Atwood, Margaret. Dancing Girls and Other Stories. 1977. New York: Anchor, 1998.

I have an essay coming out on one of the stories from this collection, “Rape Fantasies,” but did not actually own the collection itself. I’ve been looking for a copy of it for a while, and this one is in good condition and was only $6.00.

Hugo, Richard. Selected Poems. New York: Norton, 1979.

I’ve enjoyed the Hugo that I’ve read in anthologies, and have almost bought his Collected Poems several times. I haven’t bought or read any poetry in quite a while, so I decided to finally break down and buy one of Hugo’s books since both the vendor and the price were right.
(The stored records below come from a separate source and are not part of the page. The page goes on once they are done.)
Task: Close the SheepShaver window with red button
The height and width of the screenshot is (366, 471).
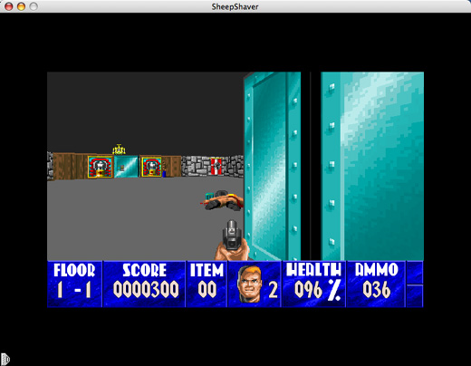Action: click(x=9, y=6)
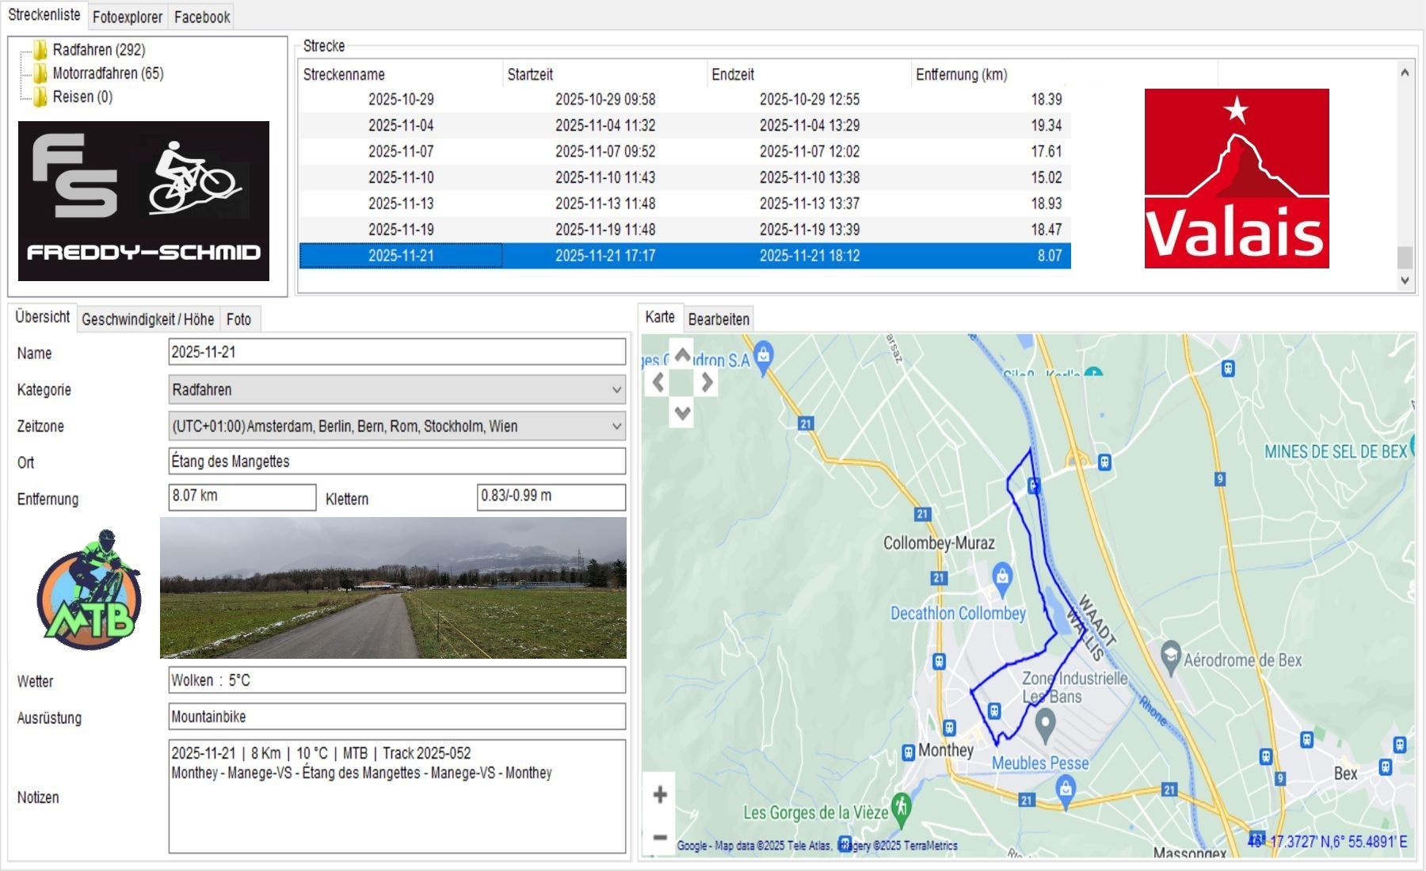Pan the map left with the arrow
The height and width of the screenshot is (871, 1426).
(x=658, y=383)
Marable, Manning. Malcolm X: A Life of Reinvention. New York: Penguin, 2011.

Marable’s book has gotten excellent reviews (in fact, it won the Pulitzer) and I’ve been meaning to pick it up for a while.

Whitman, Walt. Leaves of Grass and Democratic Vistas. London: Everyman’s, 1912.

Whitman is one of my literary obsessions, and as such I own numerous printings of Leaves of Grass. This Everyman’s Library edition is aesthetically pleasing and includes an introduction by one of Whitman’s friends, Horace Traubel. It’s interesting to note that Whitman died in relative obscurity in 1892, but twenty years later he was already canonical enough for the Library to reprint his work.